Exercise instructions: Apart from the pictures, which must be omitted, restate the data exactly.

Source material:
========================================================================
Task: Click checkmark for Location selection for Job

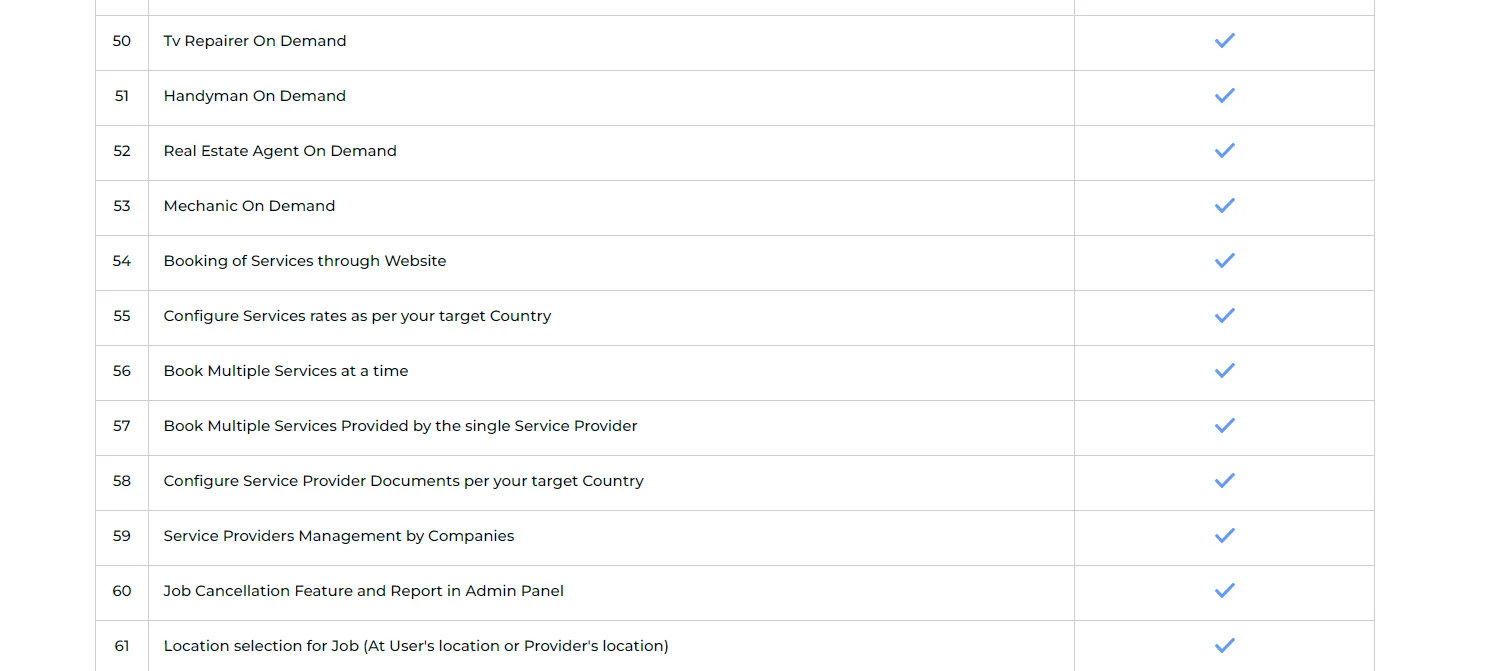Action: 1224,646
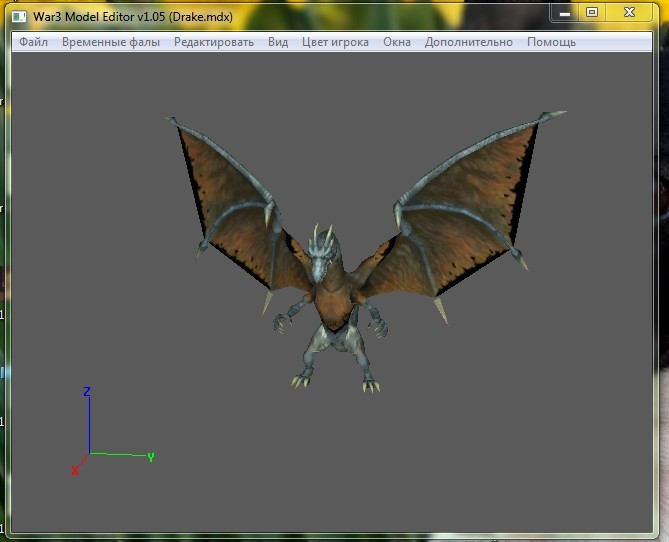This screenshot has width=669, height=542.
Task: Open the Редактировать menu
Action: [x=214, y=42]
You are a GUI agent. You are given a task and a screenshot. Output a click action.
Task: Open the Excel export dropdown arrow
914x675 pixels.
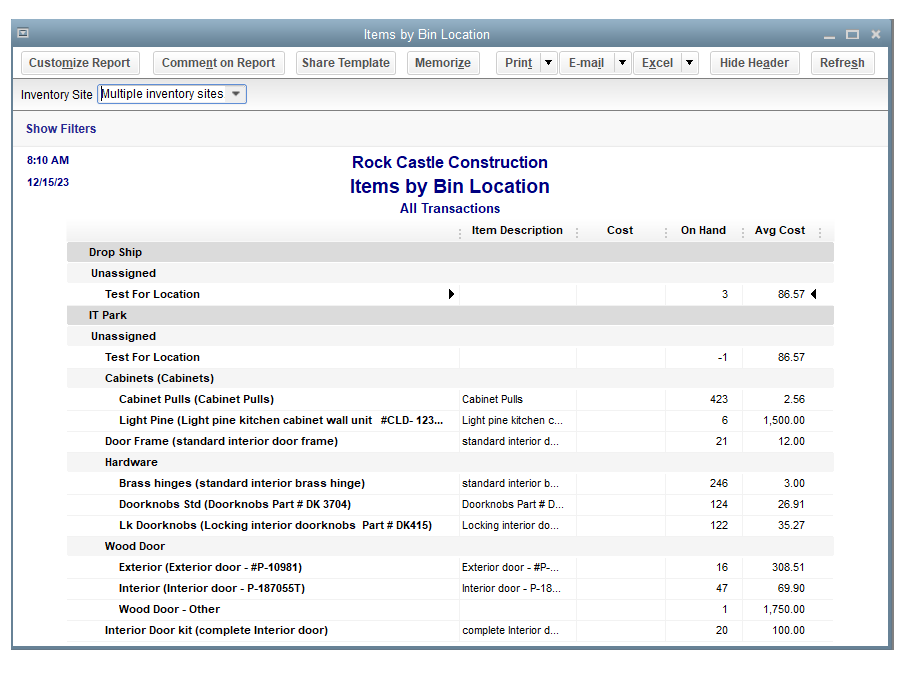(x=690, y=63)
========================================================================
Solution to this task:
Task: Click checkmark for Location selection for Job

Action: 1224,646
This screenshot has width=669, height=542.
Task: Open the Редактировать menu
Action: [x=214, y=42]
You are a GUI agent. You are given a task and a screenshot. Output a click action.
Task: Open the Excel export dropdown arrow
914x675 pixels.
(x=690, y=63)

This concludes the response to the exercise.